**What to produce:**
Every line from the one with "Task: Go to the 常用商品 tab" through the last line below should be repeated exactly; pictures stay out of the copy.

▬▬▬▬▬▬▬▬▬▬

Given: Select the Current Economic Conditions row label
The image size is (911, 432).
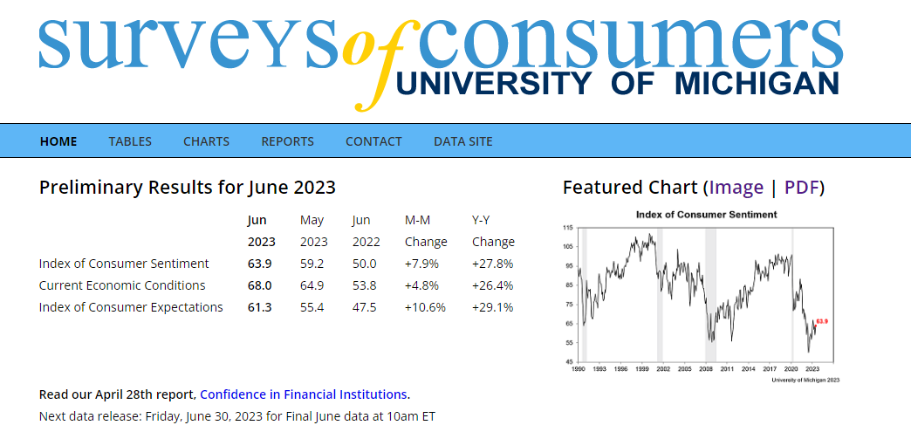Looking at the screenshot, I should [122, 285].
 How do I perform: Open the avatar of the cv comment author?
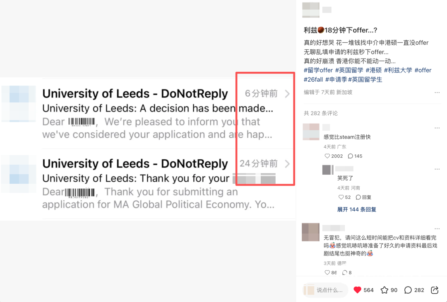[x=311, y=232]
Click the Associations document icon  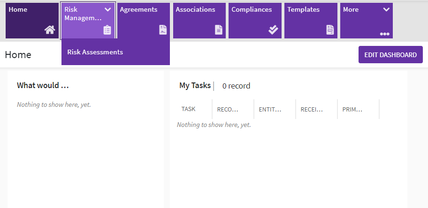pyautogui.click(x=219, y=30)
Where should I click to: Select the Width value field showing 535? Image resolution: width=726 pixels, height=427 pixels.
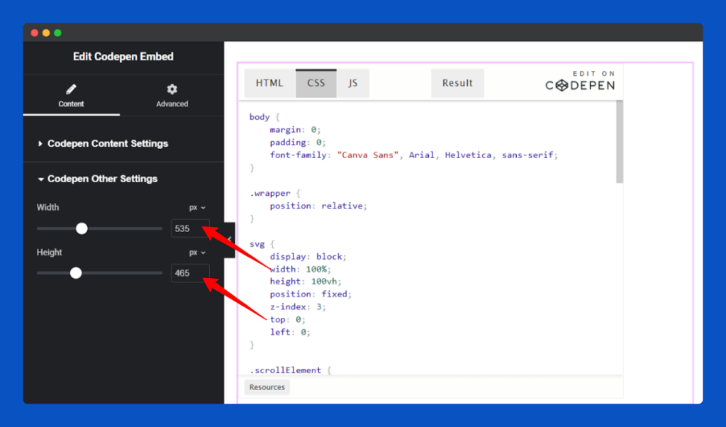[x=190, y=228]
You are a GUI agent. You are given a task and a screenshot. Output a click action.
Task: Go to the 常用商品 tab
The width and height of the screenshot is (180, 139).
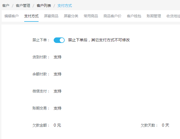(91, 16)
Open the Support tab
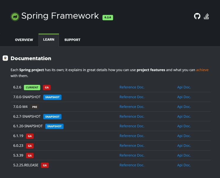This screenshot has height=178, width=220. [x=72, y=40]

▬▬▬▬▬▬▬▬▬▬

**Output for this task:**
Task: Go to the 常用商品 tab
The width and height of the screenshot is (180, 139).
(91, 16)
Open the Support tab
This screenshot has height=178, width=220. [x=72, y=40]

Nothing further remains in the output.